MEDFORD — Susan Liebzeit doesn't want to fight City Hall, but the Medford resident thinks its time to change the law requiring homeowners pay to repair sidewalks abutting their properties.

MEDFORD — Susan Liebzeit doesn't want to fight City Hall, but the Medford resident thinks its time to change the law requiring homeowners pay to repair sidewalks abutting their properties.

Liebzeit appeared Thursday before the Medford City Council to plead her case, and was rewarded with a 90-day extension to pay to fix the one-and-a-half inch offset that has raised on a section of her sidewalk on South Holly Street.

"At this time, it is really bad for our community with so many people unemployed that they pay to fix the sidewalks," Liebzeit said.

The estimated cost to fix the raised section of sidewalk is between $300 and $600, Liebzeit said.
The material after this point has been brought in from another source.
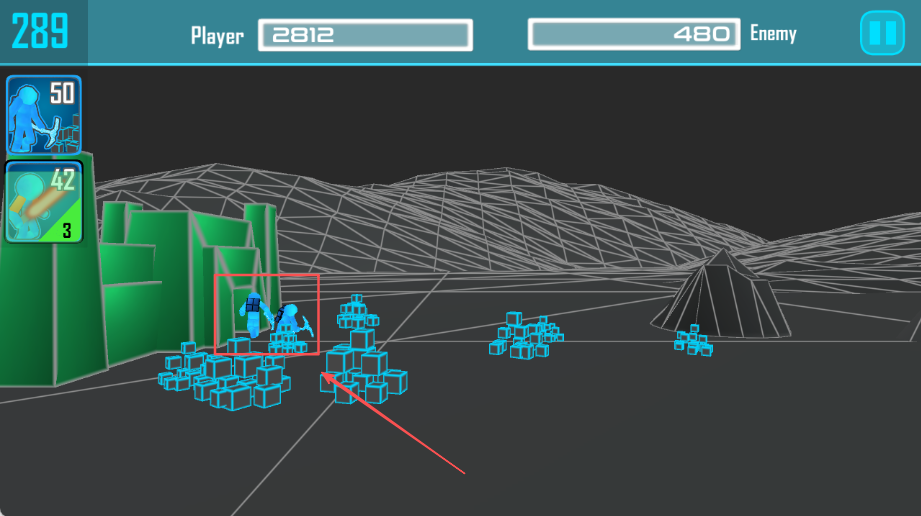Image resolution: width=921 pixels, height=516 pixels.
Task: Click the resource counter showing 289
Action: (x=40, y=32)
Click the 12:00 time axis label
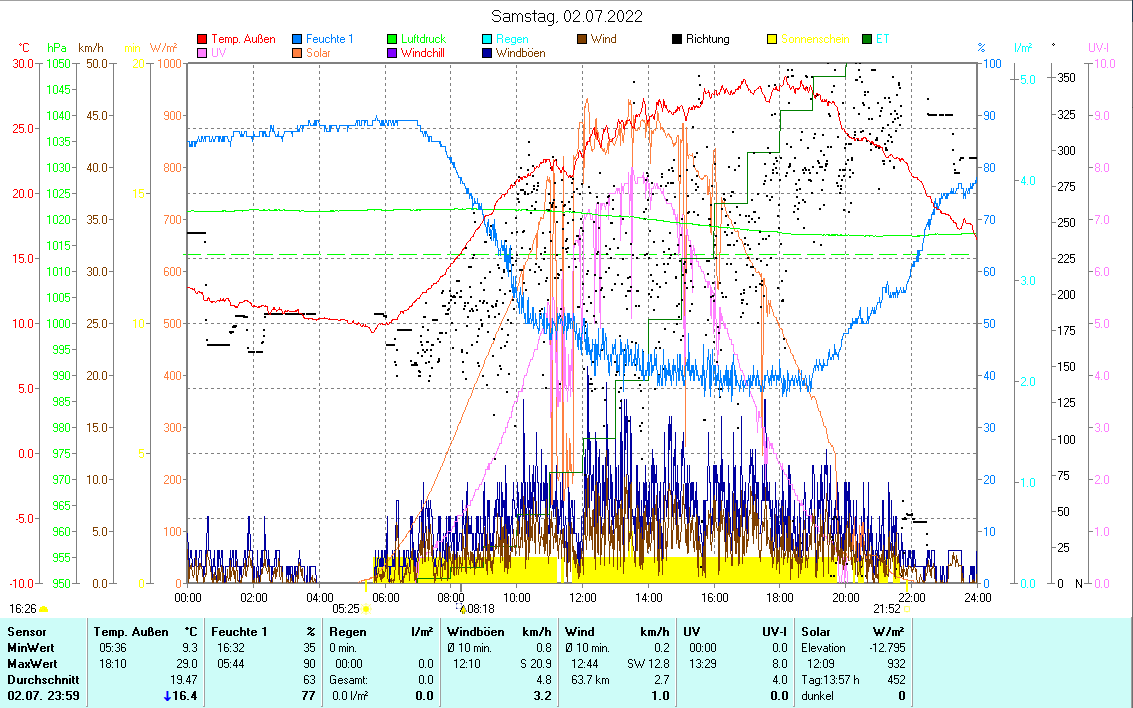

She recently has returned to work part time after being laid off from her previous job in the insurance business.

"If I have to fix it I will, but I feel it's unfair at a time like this," she said.

The council received two additional complaints Tuesday from property owners arguing that they should not be required to pay for sidewalk repairs.

The council granted a 90-day extension to a property owner in the 2900 block of Seckel Street.

Medford Public Works Director Cory Crebbin announced the city would repair a raised sidewalk in the 3000 block of El Dorado Drive after it was discovered a sewer line installed in 1979 was responsible for the damage.

The council and Medford Mayor Gary Wheeler said they understood why Liebzeit would be upset for repairing a stretch of property heavily used by the public.

Wheeler said he was forced to repair his sidewalk after someone drove on it.

"I am sympathetic, but we're all in the same boat," he said.

Councilman Al Densmore told the assembly he is concerned that as the city's urban forest grows older more people will come forward with sidewalk problems caused by expanding tree roots.

Sidewalks have been a hot topic in Medford after a Central Point contractor filed complaints with the city about sidewalk problems while at the same time publicizing its concrete business to the homeowners it was turning in.

City Councilman Bob Strosser described the move by Superior Concrete as "predatory."

Liebzeit said she wants the council to consider overturning the law leaving property owners on the hook for sidewalk repairs.

"The city has been very nice, and I don't blame them for upholding a law," she said. "But now's the time to see if this is hurting our community and do something about it."

Liebzeit supports codes such as those in Grants Pass, which require the city and the property owner to split the cost of sidewalk repairs.

She plans to put together a petition to present to the council in hopes of giving property owners a much-needed break in the tough economy.

"We don't have control over who uses a sidewalk," she said. "They are public places."